L’Alto rappresentante dell’Unione europea per la politica estera, Josep Borrell, ha dichiarato lunedì che il ritiro delle truppe russe dalla città di Kherson è un «punto di svolta» nella guerra in Ucraina e ha insistito sul fatto che spetterà a Kiev decidere quando avviare i negoziati di pace con Mosca, dopo aver sottolineato che l’UE sta ancora considerando nuove sanzioni contro Mosca.
«L’esercito russo si sta ritirando. Questa è un’ottima notizia per gli ucraini e dimostra che la strategia di sostegno militare all’Ucraina deve continuare. È importante vedere cosa accadrà nei prossimi giorni dopo il ritiro dell’esercito russo attraverso il fiume (Dnieper). Abbandonare Kherson e non essere pronti a difendere le loro posizioni perché avrebbero potuto subire una grave sconfitta è un punto di svolta nella guerra», ha dichiarato il capo della diplomazia europea al suo arrivo alla riunione dei ministri degli Esteri dell’UE.
L’incontro di Bruxelles sarà dominato dalla situazione in Ucraina e vedrà la partecipazione in videoconferenza del Ministro degli Affari Esteri, Dimitro Kuleba, in un momento in cui i partner europei guardano al 2023 con l’idea di garantire fondi e sostegno a Kiev, compreso l’imminente lancio della missione di addestramento militare per l’esercito ucraino, che l’Alto Rappresentante ha indicato sarà operativa entro due settimane.

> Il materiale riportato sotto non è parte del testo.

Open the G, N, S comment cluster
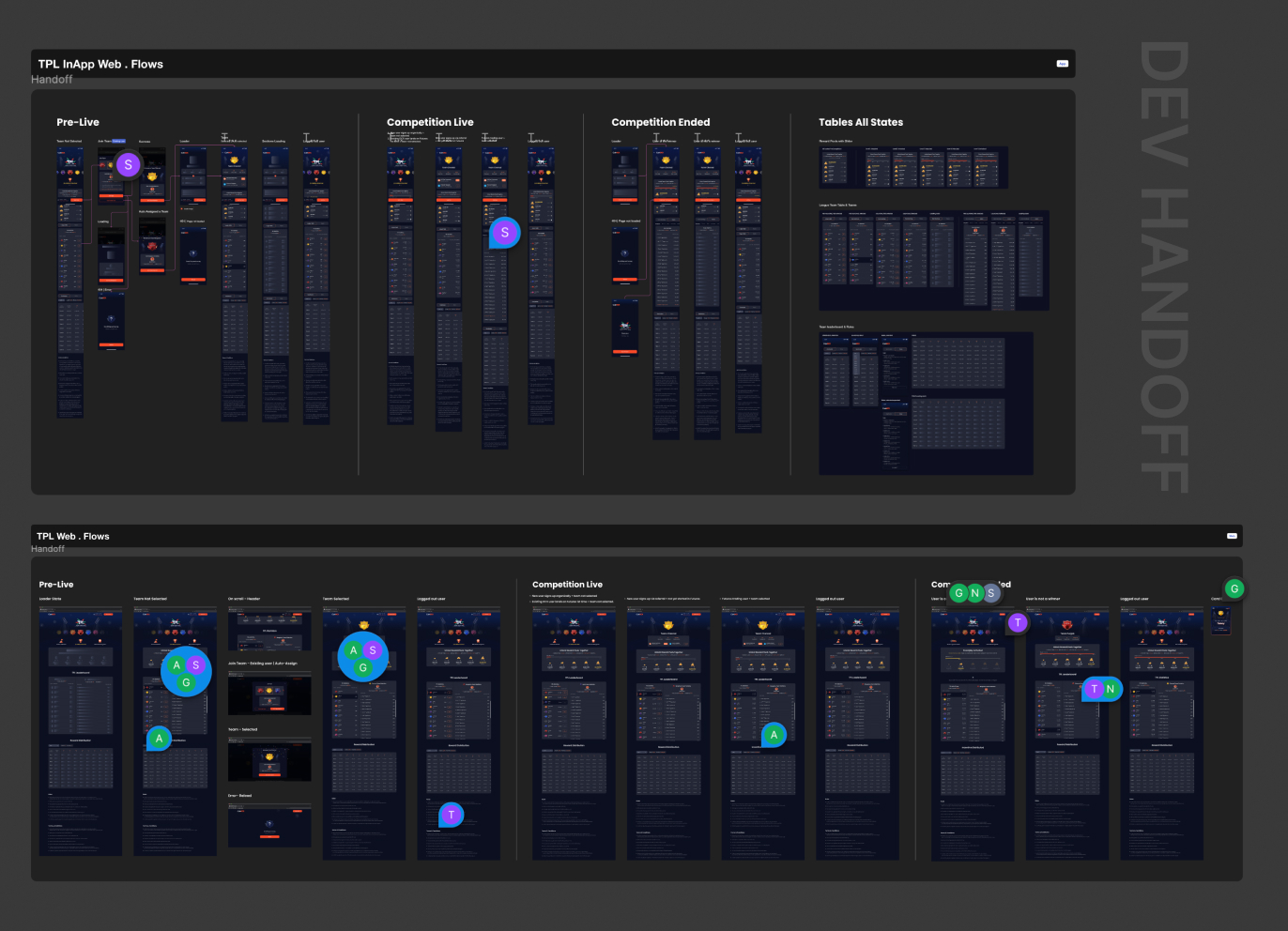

Dopo le notizie circolate nelle ultime settimane, secondo cui gli Stati Uniti avrebbero chiesto alle autorità ucraine di non chiudere la porta ai negoziati con la Russia, Borrell ha insistito sul fatto che sarà l’Ucraina a «decidere cosa fare». «Il nostro dovere è quello di sostenerli», ha detto.
Sulla stessa linea, il ministro degli Esteri finlandese, Pekka Haavisto, ha affermato che «i tempi dei negoziati sono qualcosa che l’Ucraina deve definire», sottolineando che prima Kiev ha determinati obiettivi per il recupero dei territori occupati dalle truppe russe. «Gli accordi finali tra Ucraina e Russia potranno essere presi quando la Russia si ritirerà dalle aree occupate», ha dichiarato.
LITUANIA CRITICA LA MANCANZA DI PROGRESSI SULLE SANZIONI CONTRO LA RUSSIA Sulla possibilità di applicare nuovi cicli di sanzioni, l’Alto Rappresentante ha affermato che le istituzioni europee stanno già lavorando a nuove misure e le procedure sono in corso. «Siate certi che non ci fermeremo», ha dichiarato, dopo che pochi minuti prima il ministro degli Esteri lituano Gabrielus Landbergis aveva lamentato la mancanza di volontà di procedere con il nono pacchetto di sanzioni proposto dagli Stati baltici e dalla Polonia.
«Stiamo aspettando il nono pacchetto. Abbiamo offerto un gran numero di liste (di persone sanzionate) settimane fa e stiamo aspettando la risposta delle istituzioni europee, per reagire e procedere con il nono pacchetto di sanzioni», ha detto Landbergis prima dell’incontro.
Da parte sua, Haavisto ha indicato che la Finlandia ha proposte di sanzioni sui visti e sull’energia, anche se ha riconosciuto che questi temi sono ancora in attesa del necessario consenso tra i governi europei. «Per questo è importante discutere nuovamente della situazione in Ucraina oggi», ha sottolineato.
«C’è la determinazione a mantenere la pressione contro la Russia per la sua aggressione militare in Ucraina», ha dichiarato il ministro degli Esteri irlandese Simon Coveney, mentre il suo omologo rumeno, Bogdan Aurescu, si è detto favorevole a maggiori sanzioni contro Mosca.